As I’ve mentioned before, I remember bits and pieces from the scene. I remember being in agony, I remember the witnesses talking to me, trying to keep me calm, and I remember the driver standing outside his vehicle (after Clark, the off-duty paramedic, told him to move it forward so I had space) talking on his cell phone. I remember telling the arriving paramedics that my hips hurt. I remember them loading me onto the scoop stretcher and it hurting. And I remember them joking with one another about how Clark couldn’t even have a day off.

In the back of the ambulance, they gave me an IV. I’m sure it had some pretty strong drugs in it. I had to recite my name, address, age, the date, the place, etc., for Logan, one of the two stellar respondents I was blessed with. I don’t remember much else, except him holding on and saying how Jackie was a crazy driver.

In the ER I was whisked into a theatre, transferred to a bed, my clothes were cut off me, and I was wheeled in to have a lengthy visit with the MRI. Once I returned, they gave me more drugs, put in a catheter, and took my jewelry. Matt was there by then, and he took my promise ring and threaded it onto his chain around his neck for safe keeping. (It’s still there, hanging close to his heart every day.) The police CSI unit came and took photos of my injuries. I remember Matt talking to them. And I remember Matt pacing at the back of the room while he called my mum to break the news. By this point the doctors were already talking about sending me to Calgary; they just had to find a way to get me there. I remember Matt saying, “Your mother damaged my calm” as he held my hand gingerly. I also remember having to sign something so they could give me a blood transfusion; it would be my first of three. At some point, someone made a joke about losing my shoe, and how it was always just one shoe but not both.

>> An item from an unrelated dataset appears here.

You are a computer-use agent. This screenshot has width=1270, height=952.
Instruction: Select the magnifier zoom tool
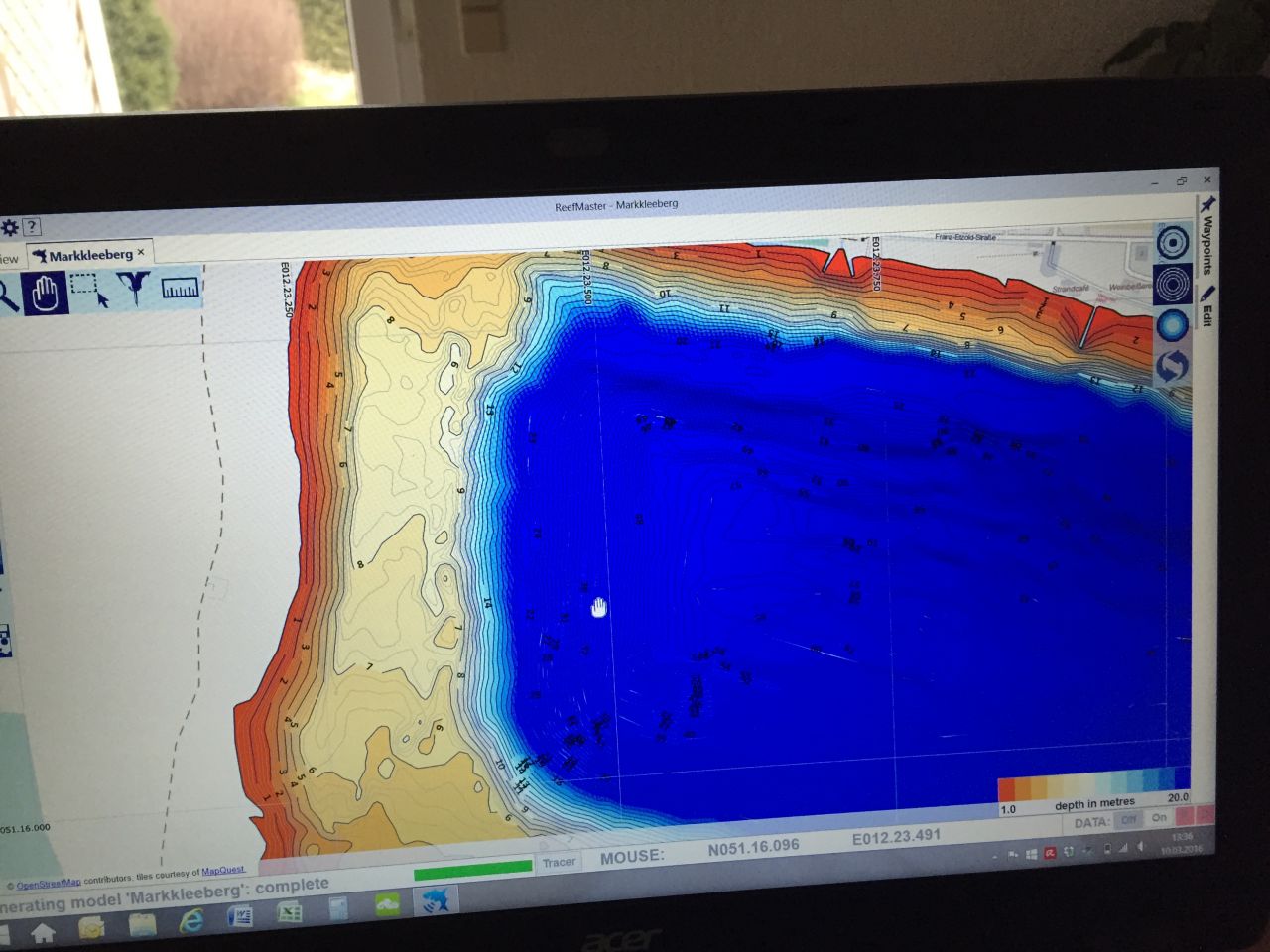pos(6,296)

 Once they had secured transport, I was separated from Matt, who had make some arrangements before he joined me, and driven to the Medicine Hat airport by the same team who had picked me up. They would be making the trip to Calgary with me. This made me happy and relaxed for my trip. I dozed lightly on the 50-minute flight, and all that stands out is Logan saying to Jackie, “She told me she was lucky to be alive. She kept saying how lucky she was.” Jackie’s response is long forgotten. And though I don’t remember saying that to him, I can believe I did. I also remember Jackie taking the “shortcut” through a construction zone once we were on the ground in Calgary, and Logan just holding on and smiling in the back. I remember crying once they left me in the care of the Foothills Trauma Response Team because they had been so good to me.

They both said to me over and over that once I got to Foothills, it would be a very intense barrage of questioning and testing. It still didn’t prepare me for what came next. There were a dozen people at any given time poking, prodding, examining, asking me questions, talking to one another – I felt like a cow at a meat auction. I had to keep telling people who I was over and over, what day it was, where I was now, as though they didn’t believe my answers from 30 seconds before. I could wiggle my toes and apparently this was the greatest thing in the world. They rolled me onto my left side and I screamed loud and long. They found one of my ribs had chipped under my right arm but the ultrasound showed it harmlessly hanging out nearby so they didn’t have to worry about my lungs being punctured. I was sent for another round of MRI screening. I think there may have been a picture of cherry blossoms on the ceiling. They gave me another transfusion, and I was whisked upstairs to the Trauma Ward’s “major injuries” unit.

I was given a window spot, and I shared the four berths with a guy who had a total facial reconstruction after diving off a cliff, a guy who got drunk and drove his ATV into a tree, and another empty bed. It was awful. Finally, Matt arrived, befriended the nurses (as is his nature), and did everything he could to make me comfortable. And he wouldn’t leave my side except to sleep for the next 10 days.

There is more, but it is most feelings and emotions that I can’t describe and images that are fuzzy with shock. I think someone commented on my promise ring at the scene, but I don’t know if it was the blonde lady that called 911 or Jackie, or even someone else. Matt said that on his way up to Calgary he heard the story on the radio news, and it was a surreal experience to hear someone talking calmly and objectively about the events. I think it was even on the local television news, but that’s not really the way I had hoped to become a celebrity.

 When I woke up this morning and realized there was a new baby and a long-lived great-grandmother to celebrate today as well as the 20-month anniversary of the accident, I knew it was the kind of day to be thankful for. I am truly lucky to be here.